The government’s Climate Change Committee — independent advisers on cutting carbon emissions — estimates that meeting Britain’s legally binding goal of reaching net zero by 2050 will require an extra $61 billion of investment every year by 2030.

But the committee has said that once the savings from reduced use of fossil fuels are factored in, the overall resource cost of the transition to net zero will be less than 1% of GDP over the next 30 years. By 2044, the committee has said, breaching net zero should become cost-saving, as newer clean technologies are more efficient than those they are replacing.

Criticism at home and abroad

Sunak’s overhaul of his green targets has been met with criticism at home and internationally.

Former U.S. Vice President Al Gore described the changes as “shocking and disappointing” and “not what the world needs from the United Kingdom.”

Some in the prime minister’s own Conservative Party warned that the changes risk damaging Britain’s reputation as a global leader on the climate.

Sunak decided not to attend the United Nations Climate Summit in New York this week, making him the first British prime minister to miss a U.N. General Assembly in a decade.

Former Conservative minister Alok Sharma, who chaired the 2021 COP26 U.N. Climate Change Conference in Glasgow, told the BBC Wednesday’s announcement had been met with “consternation” from international colleagues.

“My concern is whether people now look to us and say, ‘Well, if the U.K. is starting to row back on some of these policies, maybe we should do the same,'” he said.

In the U.K., Sunak’s announcement prompted a backlash from climate activists, car manufacturers and the energy industry.

In a statement, U.K. Ford chair Lisa Brankin said, “Our business needs three things from the U.K. government: ambition, commitment and consistency.
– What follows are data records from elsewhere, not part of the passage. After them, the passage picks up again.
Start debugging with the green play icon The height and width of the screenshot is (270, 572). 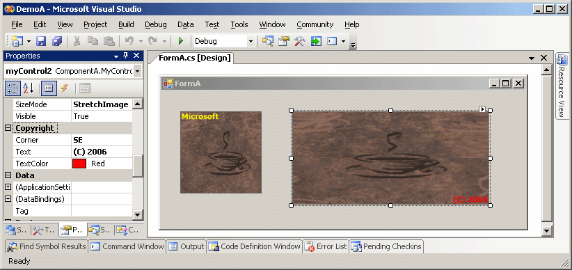click(180, 41)
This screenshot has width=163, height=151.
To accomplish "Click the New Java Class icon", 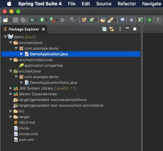I will tap(92, 20).
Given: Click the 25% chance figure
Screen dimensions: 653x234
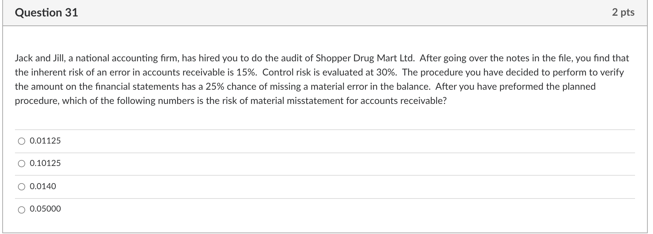Looking at the screenshot, I should [x=215, y=87].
A relaxation of 2030 would undermine all three.”

And the chief executive of one of Britain’s largest energy suppliers, Eon UK, said the move was a “misstep on many levels.”

Sunak’s pivot occurs as extreme weather due to climate change is growing more frequent

Sunak said the announcement was part of his desire for a more “honest debate” about what reaching net zero will actually mean for the British public.

But he has come under criticism from the British media for claiming to scrap measures that some have pointed out never existed as formal government policy in the first place, such as taxing meat and requiring households to have seven different waste and recycling bins. (The government had previously said it wanted to standardize waste collection in England, although the plan was subsequently delayed and never became policy).

Political analysts say Sunak’s gamble marks a shift for the prime minister, who has spent his first year in office largely steadying the ship after the tumultuous governments of his predecessors Liz Truss and Boris Johnson. With a general election coming up next year, they say, Sunak has chosen net zero as a dividing line.

Sunak’s pivot away from more aggressive action on global warming occurs as extreme weather is becoming more frequent and more intense around the world, including the U.K., because of the effects of climate change. Scientists say this will continue as long as humans continue to emit planet-warming greenhouse gases.

In the U.K., temperatures hit 40 degrees Celsius (104 degrees Fahrenheit) for the first time on record in July 2022. The World Weather Attribution network says this would have been “basically impossible” without climate change.

During this week’s climate summit in New York, London Mayor Sadiq Khan said the capital faced what he called the “incredibly worrying” prospect of seeing 45-degree Celsius (113 degrees Fahrenheit) days in the “forseeable future.”